**WORK ORDER**
Pictures are to be left out; everything else in the records must be repeated exactly.

**EXERCISE MATERIALS**
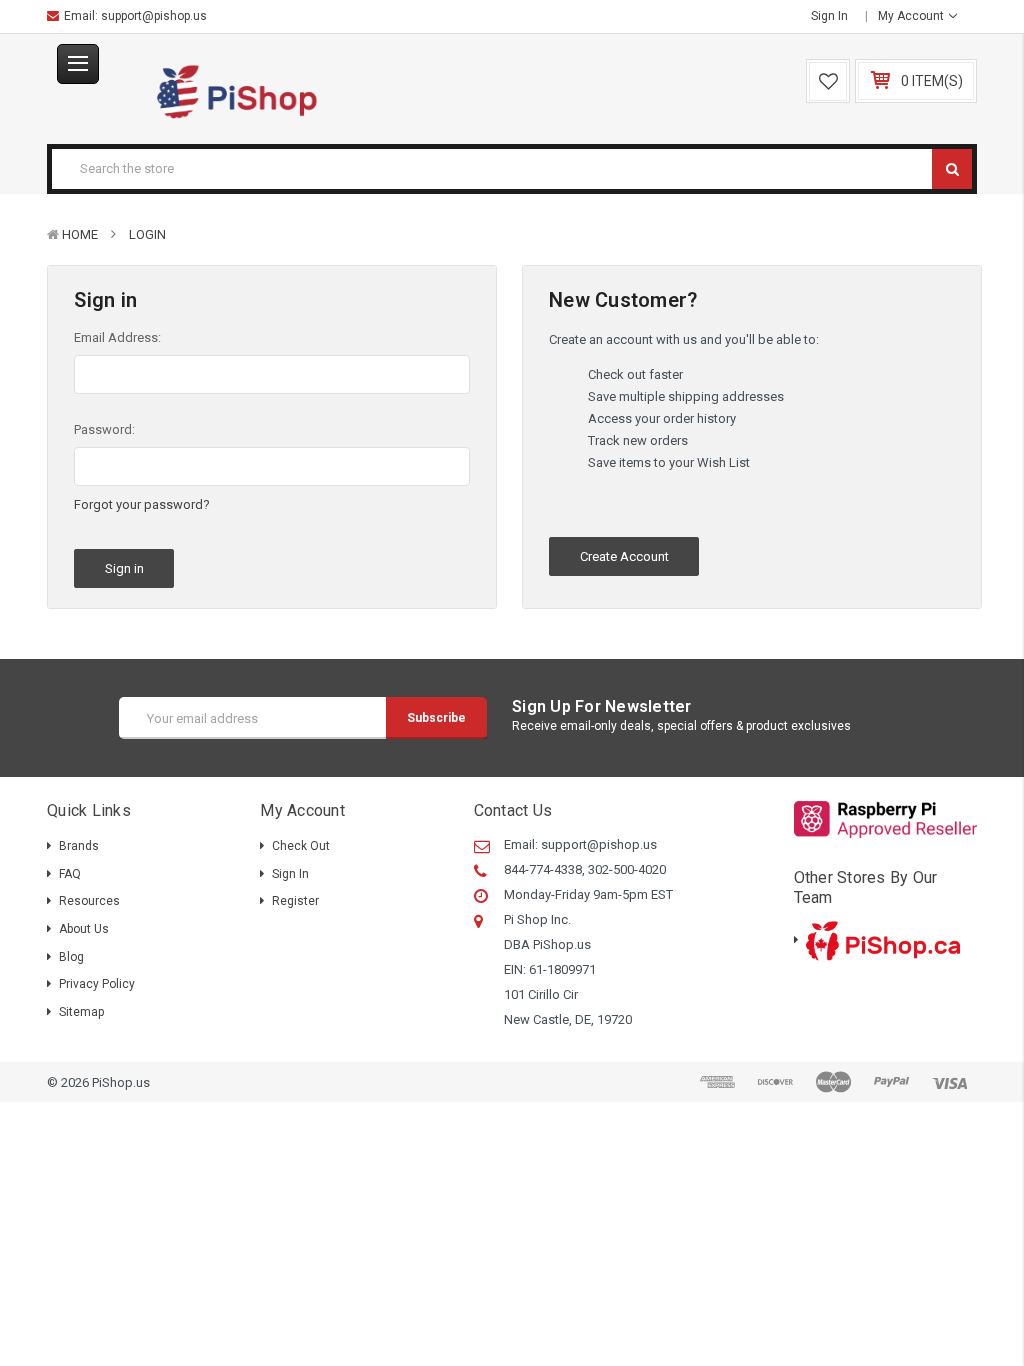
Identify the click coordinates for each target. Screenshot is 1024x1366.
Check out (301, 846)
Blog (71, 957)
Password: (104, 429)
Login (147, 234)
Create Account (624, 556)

**WRITTEN ANSWER**
Identify the click coordinates for each target. Screenshot is 1024x1366.
Check out (301, 846)
Blog (71, 957)
Password: (104, 429)
Login (147, 234)
Create Account (624, 556)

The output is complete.